É na simpática cidade de Torrinha, no coração do estado de São Paulo, que está a destilaria Octaviano Della Colletta. Depois de atravessar uma região com várias casas típicas de interior, e nenhum prédio, é que encontramos a empresa, surgindo naquele cenário após muita terra batida e uma estradinha com inúmeras curvas. A destilaria é uma das empresas atrás de um selo importantíssimo: o de produção 100% orgânica de cachaça.
Para isso, o processo é diferente de grande parte da produção de cachaça que vemos acontecendo em destilarias espalhadas pelo Brasil. Tudo, na Octaviano Della Colletta, segue um passo a passo rígido: até o detergente usado precisa ser um produto orgânico.
“Buscamos o selo internacional de produção orgânica para conseguirmos chegar em outros mercados”, contextualiza a especialista Aline Bortoletto, responsável técnica da destilaria. “O orgânico é uma tendência que não tem mais volta e precisamos atender esse mercado”.
:::
ENUNCIADO 1 | Segundo o texto sobre a cachaça orgânica, em que cidade fica a destilaria Octaviano Della Colletta?
ENUNCIADO 2 | Prossiga o texto sobre a produção orgânica de cachaça a partir da última frase apresentada.
A listagem provém de uma fonte distinta.

EXTRATO DE DADOS |
:::
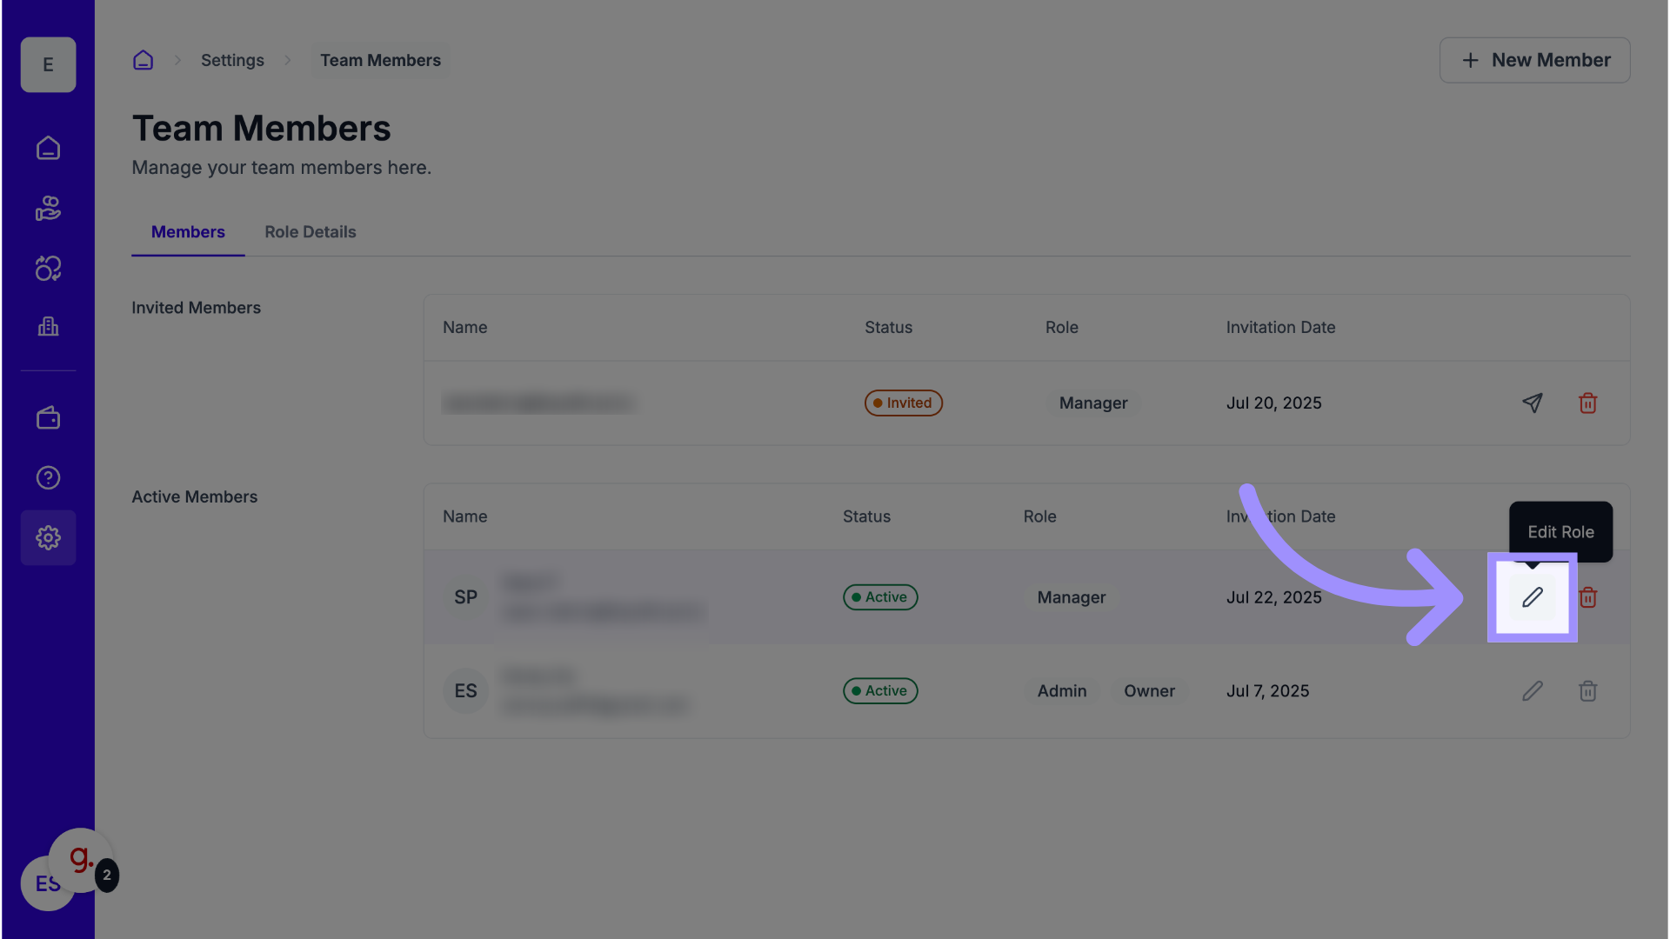Resend invitation with the paper plane icon
This screenshot has height=939, width=1670.
pyautogui.click(x=1533, y=403)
:::
RESPOSTA 1 | Em Torrinha, no estado de São Paulo.

RESPOSTA 2 |
Assim, a destilaria precisa ser responsável por todo o processo, do plantio ao produto final.
Como é a produção de cachaça orgânica?
Nessa busca, tudo é profundamente controlado sob a batuta da destilaria. Tudo, é claro, começa com a cana-de-açúcar: ela é plantada ali no terreno da Octaviano Della Colletta, em 9,3 hectares de terra roxa, com produção orgânica. Nada de produtos químicos ou fertilizantes artificiais: toda a produção é controlada com agentes naturais, fazendo com que a plantação viva em uma simbiose interessante para manter o equilíbrio da cana.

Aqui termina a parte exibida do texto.